While performing an upgrade of Mobility Suite the message that "Load settings failed to complete" in the "/var/log/nukona/appcenter-setup.log" due to a "ValueError: Cannot find a UNIQUE constraint on table IosCommand" occurs.
"ValueError: Cannot find a UNIQUE constraint on table IosCommand"
App Center or Mobility Suite upgrade of any version.
This error occurs when using a Windows version of MySQL. The error displayed below confirms this:
"Cannot find a UNIQUE constraint on table IosCommand".
This stopped the ALTER TABLE command from being able to run will using ADD CONSTRAINT for the UDID's listed in that table. Since this happened, the full "mdmcore" migration was unable to succeed.
There is a readonly MySQL variable set that forces all tables to be stored in lower case. This is set to 1 (ON) within case sensitive filesystems, like Windows. However, this difference in table case entirely trips up "south" because the table names are mandated by the core schema to be named using "CamelNotation". Items function as expected during most operations, but when there is a "delete_unique()", it searches for constraints attached to "IosCommand", finding nothing because it's all under "ioscommand".

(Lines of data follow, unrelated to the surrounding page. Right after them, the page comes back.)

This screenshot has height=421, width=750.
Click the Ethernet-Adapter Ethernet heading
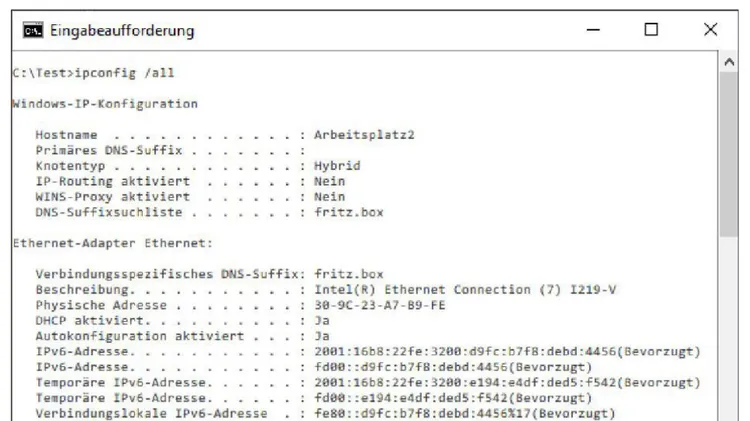[x=112, y=243]
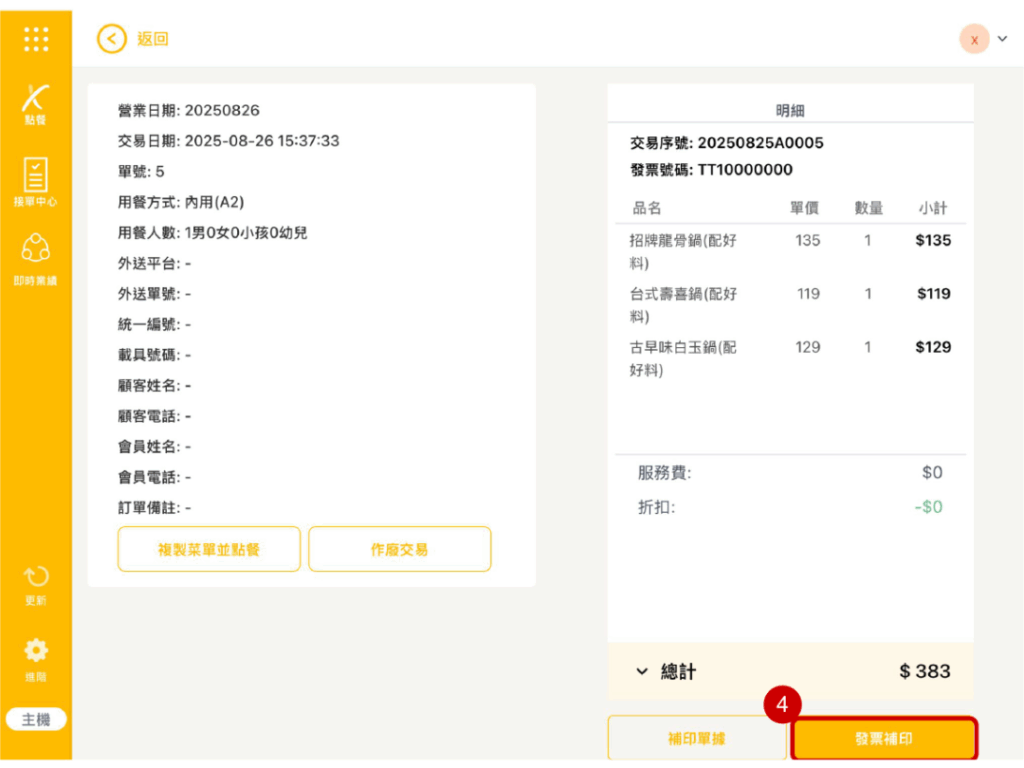Click the 發票補印 invoice reprint button

point(884,740)
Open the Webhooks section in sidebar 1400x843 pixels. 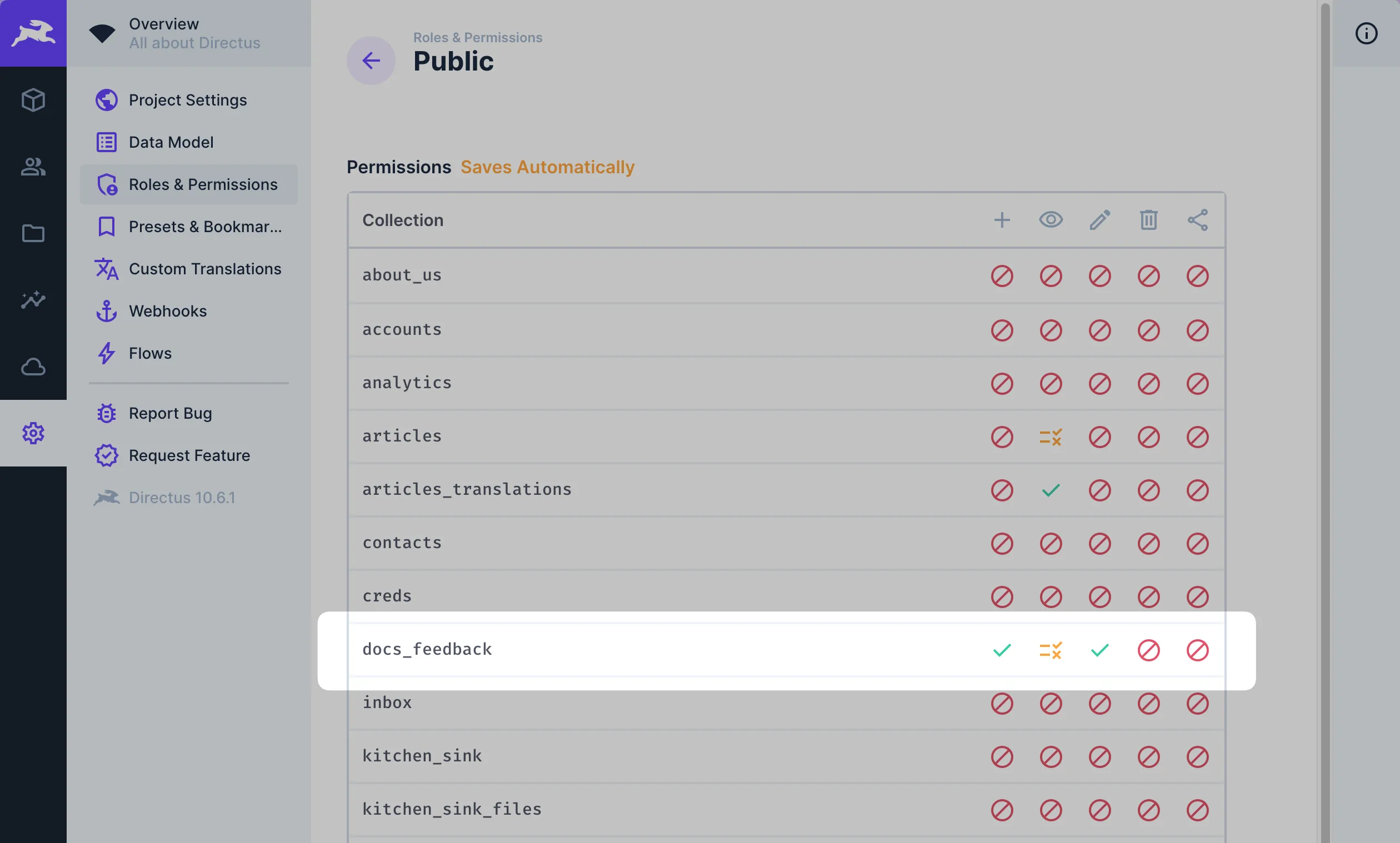(168, 310)
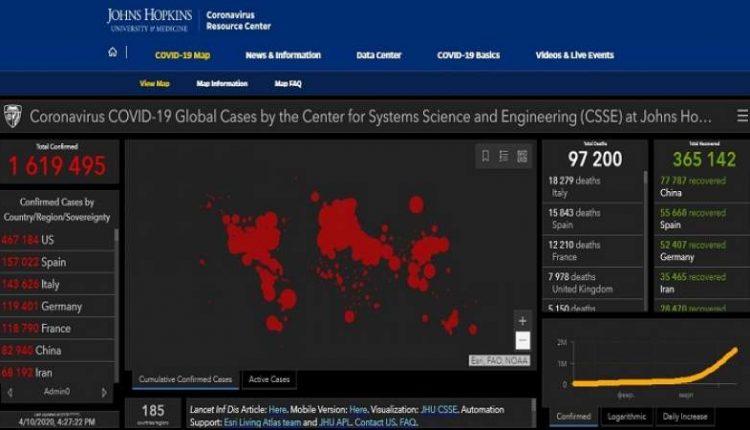Switch to the Active Cases tab
The height and width of the screenshot is (430, 750).
(268, 380)
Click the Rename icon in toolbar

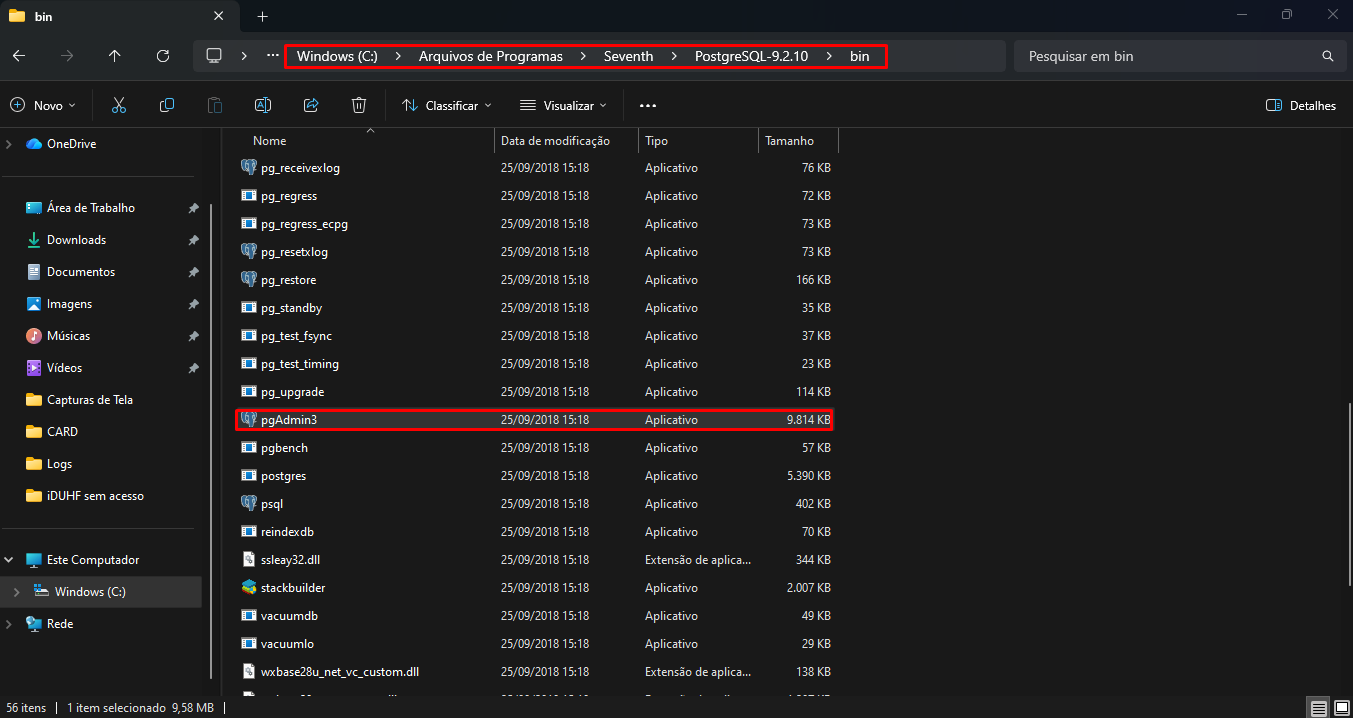[263, 105]
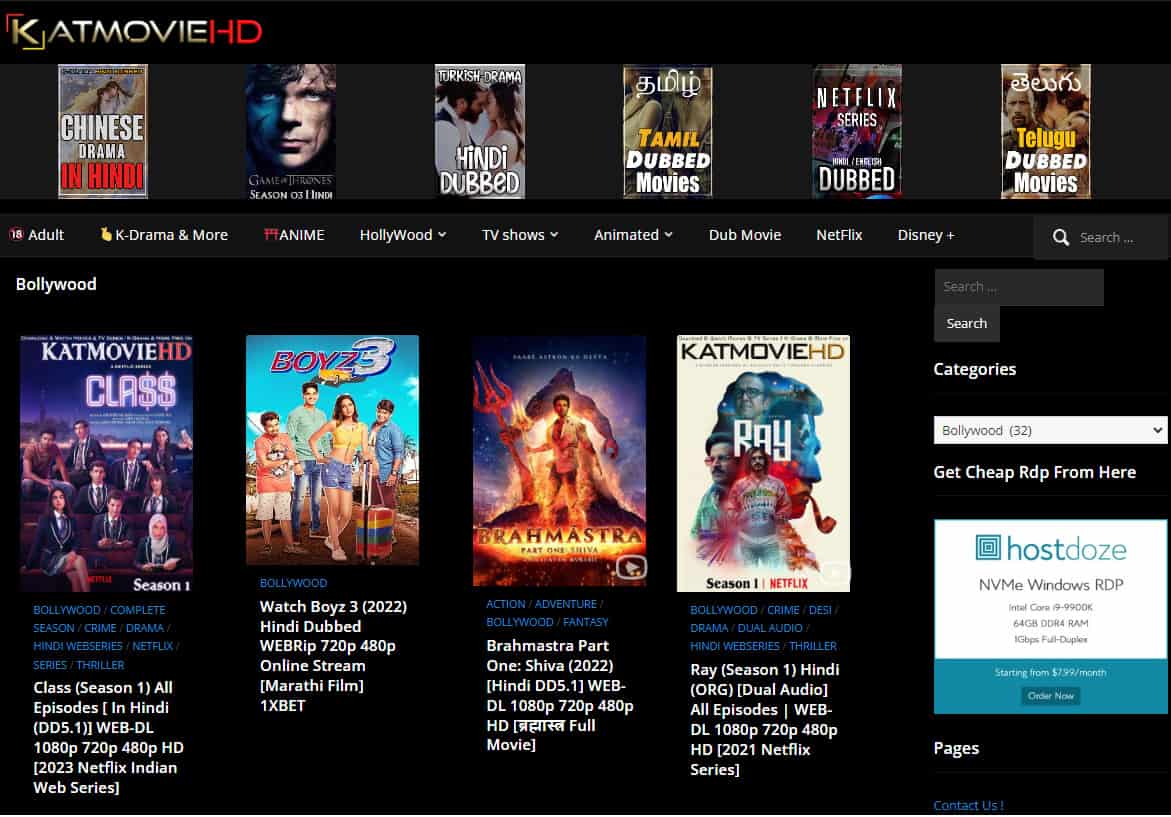Open the Netflix Series Dubbed banner
The width and height of the screenshot is (1171, 817).
(856, 132)
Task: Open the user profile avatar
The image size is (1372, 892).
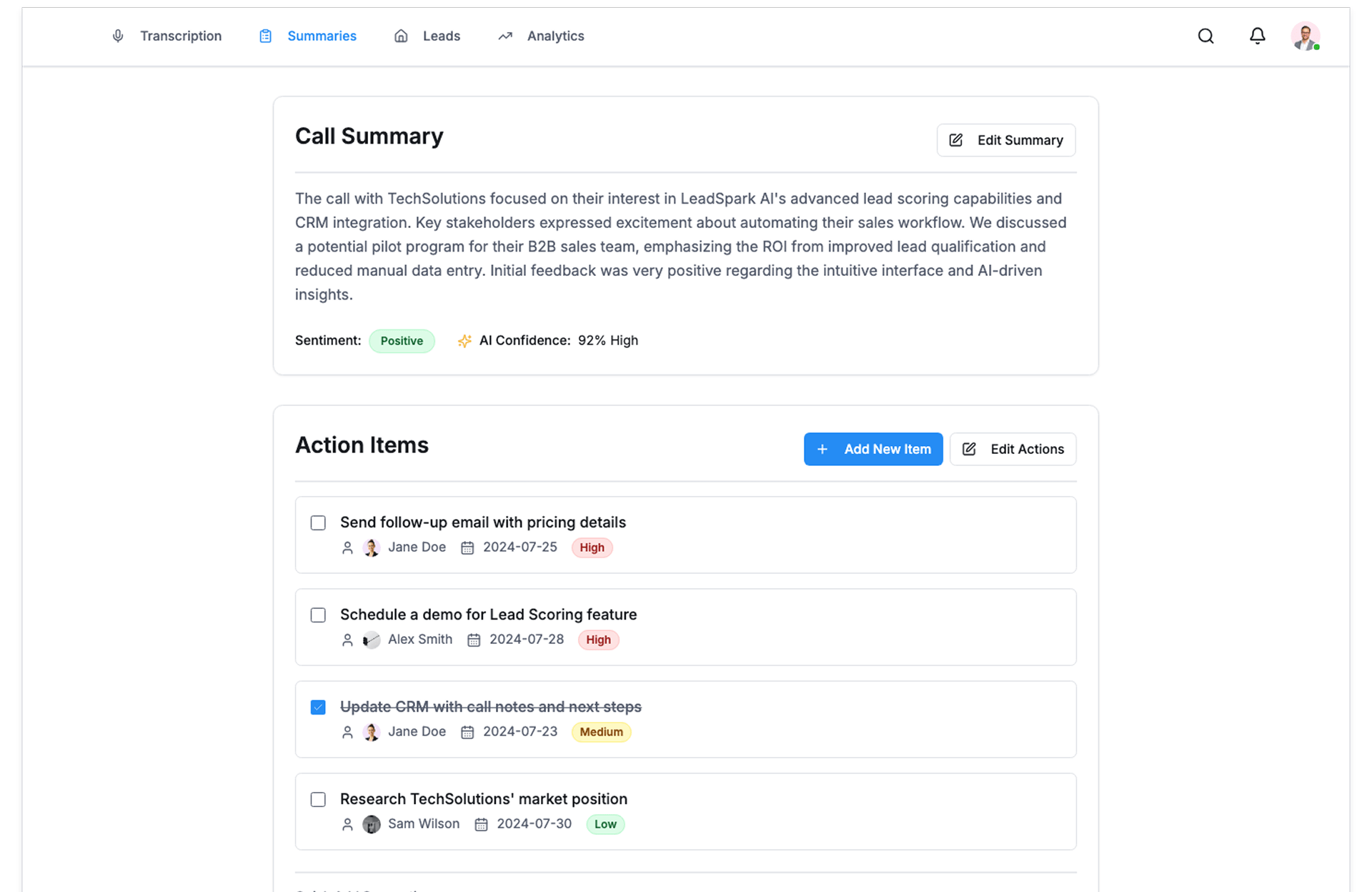Action: tap(1305, 36)
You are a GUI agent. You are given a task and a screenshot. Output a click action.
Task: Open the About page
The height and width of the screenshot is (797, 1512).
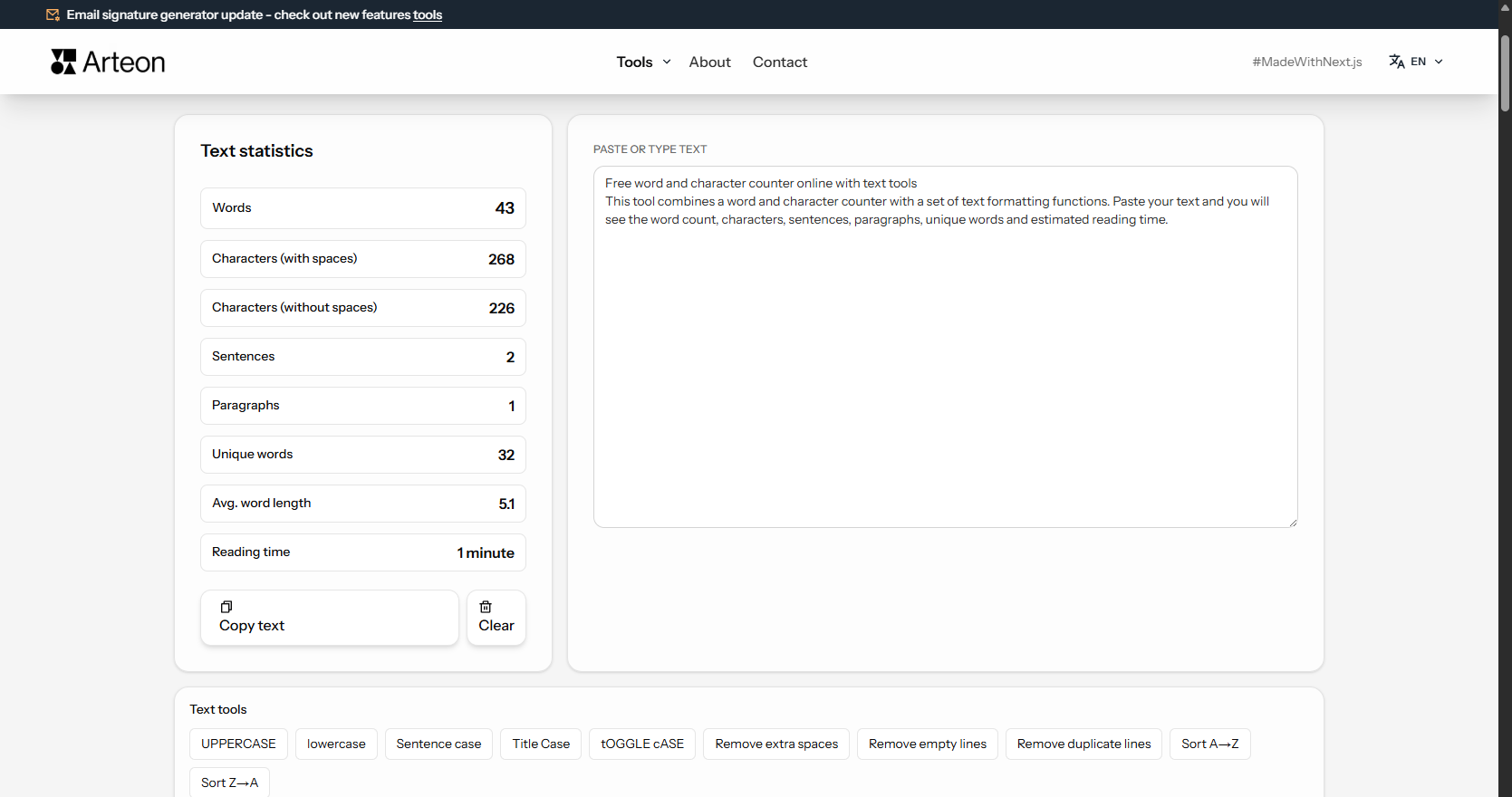[709, 62]
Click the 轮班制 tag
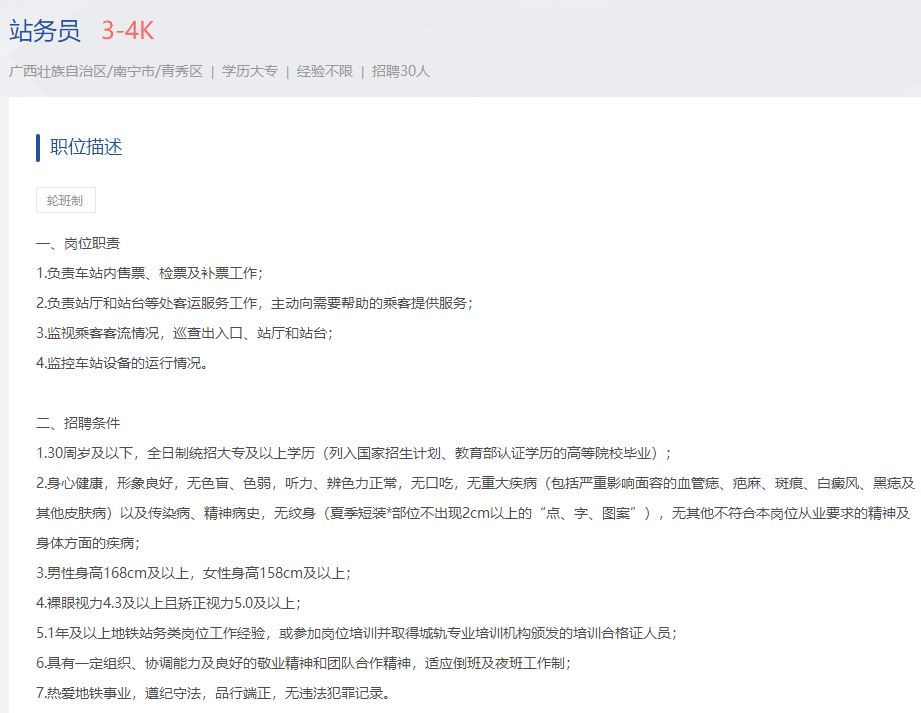921x713 pixels. tap(66, 200)
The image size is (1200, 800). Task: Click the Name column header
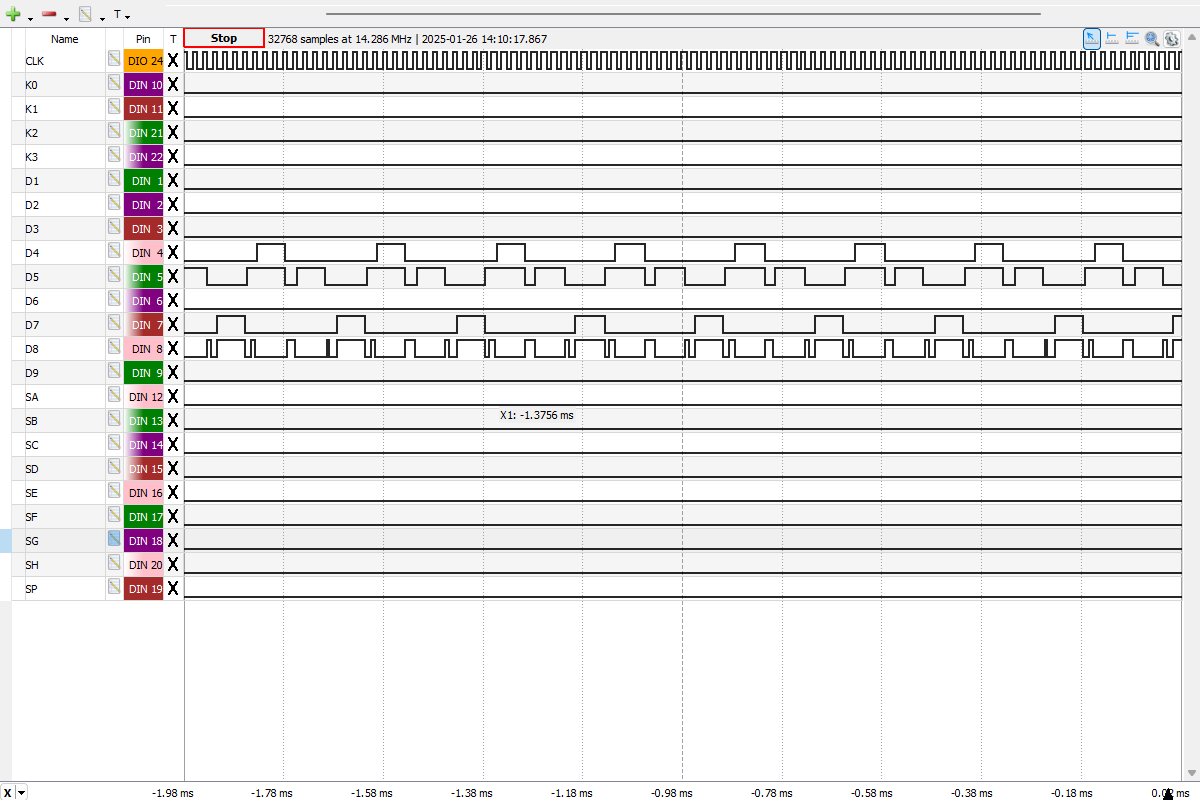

This error does not exist in "appstore_cu" tables because "django" and "south" deal with table names. By default everything is all lower case, so there would be no problem on that database.
Verify that the affected environment is experiencing this same problem by gathering the output of the following mysql query:
SHOW VARIABLES LIKE "%lower%";
If it matches the following result, then there would be case sensitivity issues:
+------------------------+-------+
| Variable_name | Value |
+------------------------+-------+
| lower_case_file_system | ON |
| lower_case_table_names | 1 |
+------------------------+-------+
By running the "SHOW TABLES;" command, the case of the characters used in the database's table names will be displayed:
+---------------------------+
| Tables_in_mdmcore |
+---------------------------+
| androidcommand |
| appconfigurations |
...
The output should be as follows on a supported Linux version of MySQL:
mysql> SHOW VARIABLES LIKE "%lower%";
+------------------------+-------+
| Variable_name | Value |
+------------------------+-------+
| lower_case_file_system | OFF |
| lower_case_table_names | 0 |
+------------------------+-------+
The problem is that turning off "lower_case_table_names" in this state for a functional environment would be catastrophic. If there was ever a collision of
naming on any tables in any other databases, there would be data corruption. The affected server could be patched by changing the migrations and using all lower case table names. That would work to a point, but any subsequent upgrades would have the same issue again.
The server can be patched to become functional again. The "mdmcore" database can be changed to have all of its tables switched to lowercase which should permanently resolve the issue.
A Windows MySQL database is a configuration that was never tested for use with Mobility Suite and is not supported.
However, below is an attached file that should resolve this issue for the current version of Mobility Suite so long as no further upgrades are performed. Otherwise it will need to be run again each time an upgrade occurs.
The following syntax for extracting and running the attached patch is as follows (From the directory where the .tar file is located):
# tar xvfz migrationfix.tar.tar
# cd migrationfix
# bash runme.sh
The following output should be shown if it is successful (This has been tested on 4.4 and 5.4.1 App Center and Mobility Suite environments):
`0010_add_ioscommand_and_devic
`0009_modify_ioscommand_unique
Patch successful
Once this patch is successful the upgrade of Mobility Suite can be re-run. The "mdmcore" migration should be successful on the next attempt.